Он подошел к ней. Господи, какая малышка! Как девочка. Сколько ей лет?.. Сорок? Сорок пять?.. Больше?.. Есть крошечный двойной подбородочек, морщинки в углах ярких глаз. Богачки молодятся, втирают в рожицы кремы, ягодный сок, сливки. Он нужен ей как развлеченье. Ну ничего, он с ней тоже подразвлечется. Оторвется он с ней. Это тебе не бизнесменша, якобы приставшая на улице к Рамилю, чистящему тротуар. Она – настоящая. И баксы он с нее сдерет настоящие.
Ого, он так и спал в одежде, в штанах, в обувке. Он совсем спятил. Просто очень устал.
– Почему ты говоршь мне «вы»? – спросил он тихо, стоя рядом с ней и не пытаясь ее обнять. – Ведь мы с тобой пили на брудершафт.

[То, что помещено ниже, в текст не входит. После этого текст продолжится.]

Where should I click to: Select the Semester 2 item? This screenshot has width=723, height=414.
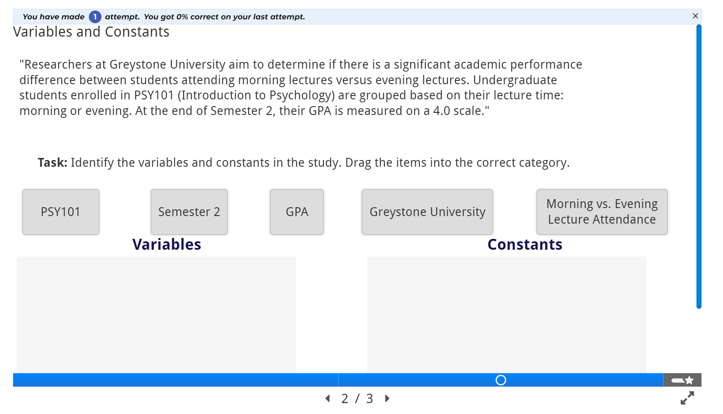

– Ты… – Она протянула руку и коснулась рукой его впалого живота, его ребер, торчащих под рубахой. – Ты очень красивый. Но не думай, что я в тебя влюбилась. Просто мне интересно посмотреть картину.

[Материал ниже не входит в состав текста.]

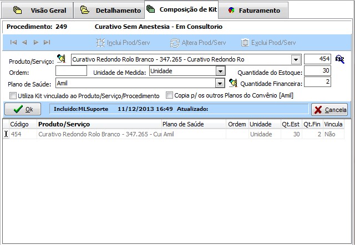355x245 pixels.
Task: Click search icon beside Produto/Serviço label
Action: (62, 59)
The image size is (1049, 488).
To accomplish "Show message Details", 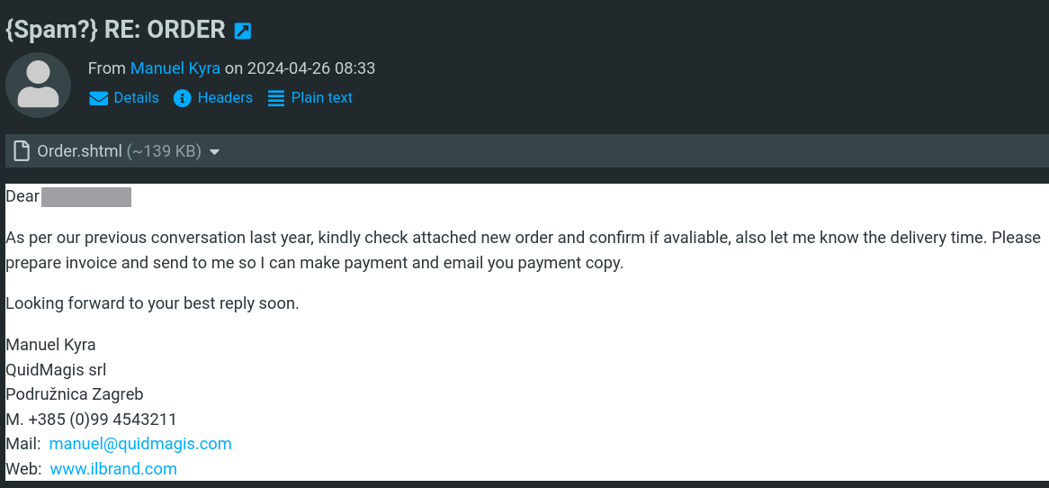I will click(x=137, y=98).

«Ври больше, – подумал он зло. – Тебе интересно тут же рухнуть со мной на этот топчан, но я этого не сделаю. Я хитрый. Я умный. Я буду делать все то, что говоришь ты. А потом, когда ты изнеможешь, я возьму тебя. У твоего благоверного в Токио вырастут рога и пробьют его японскую бизнесменскую шляпу». А вслух сказал:
– На, гляди. – Как будто: жри, лопай.
Он пошарил среди своих холстов, повернутых лицом к стене. Вытащил медную доску. Повернул – живописью к ним, их лицам. Поставил на стол. Зажег тусклую лампу под потолком. Бездарный свет ему не понравился. Зажег свечку. Бросил коробок со спичками на пол. Свеча замерцала перед картиной, высветляя темные фрагменты, заставляя тревожнее вспыхивать золотые, оранжевые плоды между темных масляных листьев, светиться пламенем костра распущенные волосы бегущей женщины. Митя миг полюбовался картиной, перевел взгляд на мадам Канда. Ее лицо замерло. Губы шевелились. Она глядела на картину так, будто там было изображено ее прошлое, ее родные – уже умершие, погибшие – люди.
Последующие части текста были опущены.